* PASSAGE TO READ *
--- START ---

IBAN

IBAN

The Iban is a group of former headhunters that is found throughout Borneo but is particularly concentrated in Sarawak. Also known as the Dayak, Dyak and Sea Dayak, they have traditionally lived along the mid levels hills and delta plains of Borneo. The activities of a small group of Iban pirates on the Bornean coast on the 19th century earned them the name Sea Dayaks.

The largest of Sarawak's ethnic groups, the Ibans form 30 percent of the State's population of 2.5 million. Sometimes erroneously referred to as the Sea Dayaks because of their skill with boats, they are actually an upriver tribe from the heart of Kalimantan. In the past, they were a fearsome warrior race renowned for headhunting and piracy. Traditionally, they worship a triumvirate of gods under the authority of Singalang Burung, the bird-god of war. Although now mostly Christians, many traditional customs are still practised.

The Iban trace their origin to the Kapuas Lake region of Kalimantan. Regarded as an aggressive group, they expanded out their homeland towards the coast, fighting with other tribes and taking heads and slaves. When they first encountered the British they responded by moving inland. After Malaysia became independent they expanded throughout Sarawak. In recent years they have abandoned their longhouses and most live like ordinary Malays.

--- END ---

* ROWS *
--- START ---

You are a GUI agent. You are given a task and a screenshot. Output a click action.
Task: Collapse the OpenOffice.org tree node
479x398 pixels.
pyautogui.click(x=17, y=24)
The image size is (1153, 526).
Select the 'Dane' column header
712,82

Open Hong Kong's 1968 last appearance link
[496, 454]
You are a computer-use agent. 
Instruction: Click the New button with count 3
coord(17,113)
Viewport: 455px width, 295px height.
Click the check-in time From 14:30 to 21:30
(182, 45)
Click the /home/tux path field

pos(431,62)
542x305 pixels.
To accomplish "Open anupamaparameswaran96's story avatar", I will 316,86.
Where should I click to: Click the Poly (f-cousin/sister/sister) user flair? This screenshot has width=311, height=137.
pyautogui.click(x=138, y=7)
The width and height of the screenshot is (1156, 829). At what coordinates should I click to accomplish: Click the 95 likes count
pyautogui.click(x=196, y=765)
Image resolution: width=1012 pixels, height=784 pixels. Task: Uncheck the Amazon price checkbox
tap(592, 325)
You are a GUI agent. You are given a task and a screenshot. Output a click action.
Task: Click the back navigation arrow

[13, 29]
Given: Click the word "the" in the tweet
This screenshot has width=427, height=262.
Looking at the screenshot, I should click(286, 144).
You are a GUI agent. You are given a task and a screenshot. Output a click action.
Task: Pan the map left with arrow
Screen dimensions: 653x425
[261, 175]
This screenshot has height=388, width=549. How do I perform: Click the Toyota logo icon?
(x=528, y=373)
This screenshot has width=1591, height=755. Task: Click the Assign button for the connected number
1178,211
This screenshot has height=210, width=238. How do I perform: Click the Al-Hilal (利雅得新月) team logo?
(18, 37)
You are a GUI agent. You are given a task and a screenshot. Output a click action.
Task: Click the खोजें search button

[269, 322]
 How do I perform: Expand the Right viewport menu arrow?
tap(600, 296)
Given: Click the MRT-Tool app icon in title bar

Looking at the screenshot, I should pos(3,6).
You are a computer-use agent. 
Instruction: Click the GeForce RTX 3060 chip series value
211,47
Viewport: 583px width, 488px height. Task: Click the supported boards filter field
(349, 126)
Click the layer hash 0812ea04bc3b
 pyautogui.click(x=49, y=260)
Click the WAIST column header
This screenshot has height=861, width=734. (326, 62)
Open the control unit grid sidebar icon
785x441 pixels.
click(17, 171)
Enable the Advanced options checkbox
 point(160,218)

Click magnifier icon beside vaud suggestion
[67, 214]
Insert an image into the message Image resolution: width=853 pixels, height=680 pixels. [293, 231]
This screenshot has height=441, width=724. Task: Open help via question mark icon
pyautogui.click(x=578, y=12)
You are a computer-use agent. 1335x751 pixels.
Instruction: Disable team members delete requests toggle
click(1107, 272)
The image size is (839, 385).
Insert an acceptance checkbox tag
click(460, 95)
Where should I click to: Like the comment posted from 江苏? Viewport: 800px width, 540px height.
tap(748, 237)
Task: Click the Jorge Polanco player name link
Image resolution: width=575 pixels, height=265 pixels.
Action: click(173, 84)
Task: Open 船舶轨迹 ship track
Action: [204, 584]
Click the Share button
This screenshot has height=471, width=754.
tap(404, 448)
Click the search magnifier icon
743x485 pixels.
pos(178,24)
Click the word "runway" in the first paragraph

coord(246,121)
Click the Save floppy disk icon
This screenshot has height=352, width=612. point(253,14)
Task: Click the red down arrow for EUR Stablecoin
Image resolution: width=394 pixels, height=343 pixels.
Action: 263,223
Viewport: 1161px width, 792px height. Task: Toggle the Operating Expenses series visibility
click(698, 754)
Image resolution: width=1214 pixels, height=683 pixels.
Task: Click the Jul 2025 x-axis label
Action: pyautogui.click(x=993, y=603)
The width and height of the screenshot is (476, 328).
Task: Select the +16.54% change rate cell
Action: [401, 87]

--- END ---

* TASKS TO COMPLETE *
a) In the passage on the Iban, what share of Sarawak's population do the Ibans make up?
b) List every other name the passage on the Iban gives for the Iban.
c) Resume the passage on the Iban, starting right after its last sentence.
The rows come from a different source than the passage on the Iban.

* OUTPUTS IN ORDER *
a) 30 percent of the State's population of 2.5 million.

b) Dayak, Dyak, Sea Dayak

c)
At one time an Iban standing in the community was determined by the number of heads he had taken. Sea Dayaks supposedly only hunted heads in self defense. The Iban hunted heads up until World War II. In Brunei, the head of their last victim, a Japanese soldier, is occasionally brought out to show foreign guests.

Iban Religion

Iban life and religion are intricately intertwined. The Iban believe that “nothing happens without a cause” and that their everyday activities are directed by the bird-god Sengalang Burong, who issues messages through his seven son-in-laws. In their myth crickets determine the sex of children, trees talk and pots cry out to be hugged.

There are three kinds of Iban religious practitioners: 1) bards, responsible for reciting myths, histories and genealogies; 2) augurs, who are involved in presiding over rituals involving things like agriculture and traveling; and 3) shaman, who work primarily as healers. For some rituals all three work together.

Religious ceremonies generally fall into four categories 1) agricultural festivals; 2) healing rituals; 3) ceremonies connected with head hunting; and 4) rituals of the dead.

The Iban believe health is generally associated with the condition of the seven souls recognized by the Iban and illness is sometimes caused by malevolent spirts who drive the soul from the body. If this happens a shaman is brought in to retrieve the soul. If the soul is not retrieved a person dies. After death the primary soul crosses the “Bridge of Anxiety” to a world of unimaginable pleasure. After a brief stay the soul becomes a spirit which later returns to the earth in form of rice-nourishing dew.

Iban Society

Iban longhouse society revolves around a group of siblings who founded the house or their descendants. They are the leaders of the house and they decide how bilik-families occupy each apartment. The closeness of apartments and houses is often a refection of kinship or alliances. A longhouse chief is called a “tuai rumah”.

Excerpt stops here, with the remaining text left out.